I need some real honest feedback on my cover letter and resume to help me find out what the "sticking point" is with my potential applications.
I have just recently graduated from my masters degree in Emergency and Disaster Management after getting out of the Army in 2017. I have been applying to positions since about February/March timeline to organizations such as OSCE, various UN agencies and organizations, NATO and various NGOs in the international disaster relief sector.
My first issue is that I am not hearing back from organizations after applying, which I don't think there is anything that can be done about that.
But the second part is that the applications that I have received feedback from have simply been an automated no message. Something along the lines of, "Thanks, but we have decided to go with another candidate." That leads me to believe that there is something wrong with my resume or cover letter that isn't hitting the applicant tracking systems or I am not qualifying my experiences correctly. If someone is willing to help me scrub these- it would be great. Thank you so much for your help.
Its much more difficult in todays automated environment for your resume to get ‘noticed’ or come up in automated searches based upon 'qualifications' and 'experience'. When I first started out as a Recruiter in the job world in the late 80’s, we humans sorted through paper resumes sent via snail mail and applicants found innovative ways to stand out-some would use yellow, blue or pink colored pages and it worked!
Landing a job today as an ex-service person is even more difficult as you are competing with civilians for the same workspace and your key words ex-service’ or ‘military’ or ‘navy’ do not come up in computer searches for civilian jobs.
Unfortunately, most of our universities offer courses and degrees that look good on your resume but don't guarantee a spot in the real world. This is clearly evident from the massive student debt that is impossible to repay. It’s a sad and rather unfortunate state of affairs, especially for patriots from the front lines like you trying to get in.
There are a few companies like Ross Perot’s who made it a point to hire from the service because he found they had among other skills, integrity, diligence, a strong work ethic and most important, reliability. Everything else could be taught!

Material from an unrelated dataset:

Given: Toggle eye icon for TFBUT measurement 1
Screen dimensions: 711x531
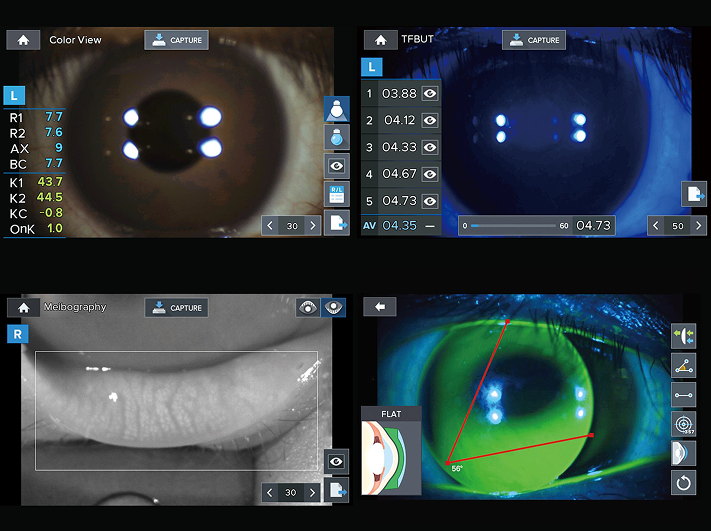Looking at the screenshot, I should (430, 93).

For you starting at the ground floor may require a different approach such as face to face networking with the Emergency and Disaster Management organizations you mention. These agencies have monthly, quarterly or yearly meetings you can go to. You can even offer to help the organizers as a Volunteer whether is greeting people at the door or cleaning up after the event. You will meet and connect directly with decision makers-have a bunch of your resumes handy and hand it to them personally at their events and make sure you get their business cards and send them an email reminder after a week!
They also have specific associations listed online with names and emails of directors and decision makers. Send them a resume directly. It may be a hit and miss but if you get innovative with a heartfelt cover letter, this should make all the difference.
Dear Capt. Edelman,
I am no expert in Emergency and Disaster Management; in fact, not even knowledgeable of the field. However, I have looked at a lot of resumes and cover letters in my time, and will be happy to share some thoughts with you if you want to send me a copy of what you have. For more prompt responses, please send them to my e-mail address (BSethna@yahoo.com) and please give me your e-mail address as well.
Since you are a recent graduate, have you consulted your Career Services department for advice for you resume and cover letter? They are the experts.
Beheruz N. Sethna
Professor of Marketing
Former University President
Cracking the code of resumes to get past the bots and in front of a live person is half the battle I believe. I am happy to look over your resume if you like.
Additionally most large companies have emergency response and crisis & continuity plans and sections that aid their employees and business in time of disaster. Perhaps this may be an area you would consider expanding your search and look into.
I have helped over 100 people in the past 6+ years acquire jobs within 2-4 weeks after they had spent weeks and months with no calls to set up an interview. They had the same skills and talents as before. I showed them how to market themselves better.
I spent some time in the AF Reserve as a Disaster Preparedness Officer. I know enough about your field to be very dangerous.
For free assistance, firstname.lastname@example.org.
You're getting some great advice -- but I'll add my perspective to it. Always willing to review your resume and cover letter. Plus you can find somewhat different advice in many cases in articles I've published to this site -- and many more at 212-careers.com
Fundamentally, I LIKE the idea of personal and informal interactions with those who are already established in the industry. That is sage counsel. Employment is a highly competitive task and anything that will positively differentiate you from the crowd has value.
Secondarily, I have found that in my decades of recruiting/hiring candidates, those applicants who have stood out are those who emphasize their TALENTS over their experience and education.
To me, education simply tells me that you CAN learn and have demonstrated the same with your degree. Experience tells me that you have an inkling of doing the tasks that I need to have done. But, talent tells me that you want and enjoy doing the job. That is, in theme, "people will do what you want them to do when what they do is what they want to do."
So, what do you want to do and what are your talents associated with that job? Step back, make that assessment, and use that theme as the thrust of your interactions with potential employers.